While the Nasdaq 100 has led the charge, other market segments have followed suit, albeit less dramatically. An equal-weight version of the Nasdaq 100 has gained 26% since April, mid-cap stocks have risen 20%, and the Russell 2000 has advanced 23%. These figures underscore a broad-based recovery, though the tech-heavy index remains the standout performer.

Not all stocks have shared in the prosperity. Apple Inc. has slumped 20% year-to-date, dragged down by geopolitical headwinds and perceptions of lagging in the AI race. Tesla Inc., meanwhile, has faced volatility, worsened by a public spat between CEO Elon Musk and former President Donald Trump, clouding its outlook.

Risks Linger Amid Complacency

Despite the rally’s strength, cautionary voices remain. Michael Mullaney, director of global market research at Boston Partners, pointed to supportive factors like benign inflation data and tariff relief but warned of potential overconfidence. “While stocks have held up extremely well so far, I absolutely think there’s complacency on the part of investors,” he said. Mullaney highlighted the World Bank’s recent cut to its global growth forecast, adding, “We have a long way to go to find out the true impact of tariffs, so there are still risks down the road.”
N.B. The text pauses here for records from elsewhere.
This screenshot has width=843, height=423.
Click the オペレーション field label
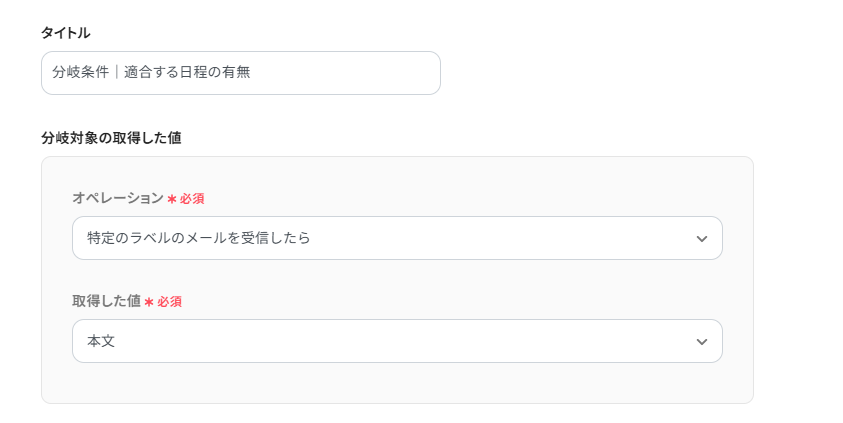click(117, 198)
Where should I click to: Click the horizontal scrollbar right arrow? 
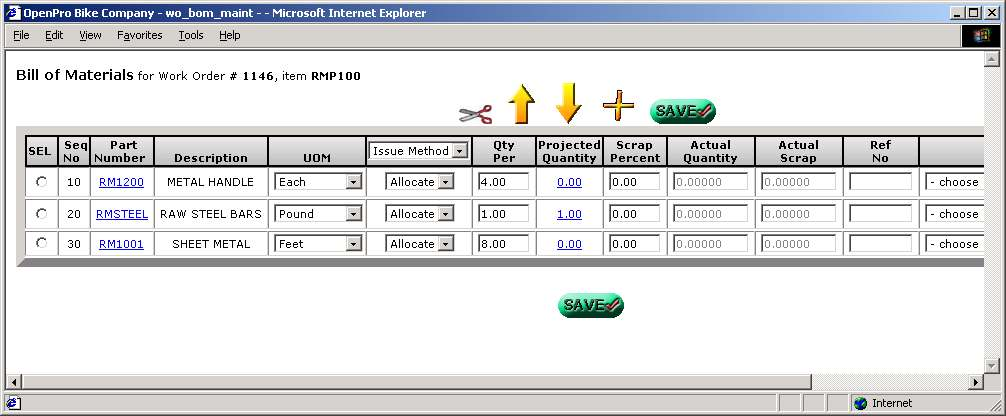click(x=976, y=382)
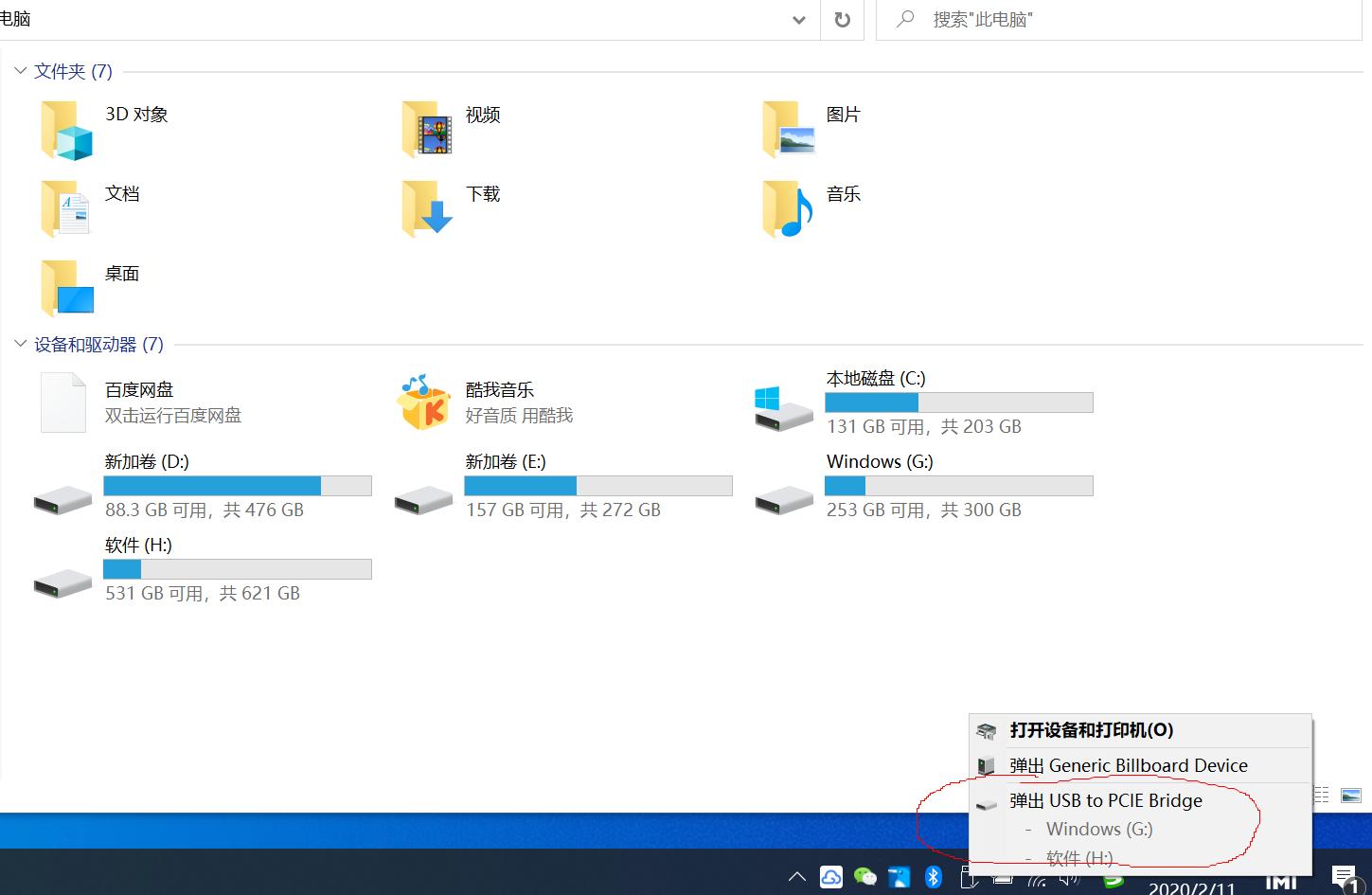Open the Wi-Fi network tray icon
The image size is (1372, 895).
pos(1036,879)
The Nasdaq 100’s climb to a record close marks a triumph of tech innovation and geopolitical détente over macroeconomic turbulence. Yet, with trade policy uncertainties and global growth concerns unresolved, investors face a delicate balancing act. For now, the tech sector’s resilience offers a compelling narrative—but one that demands vigilance as the market charts its next moves.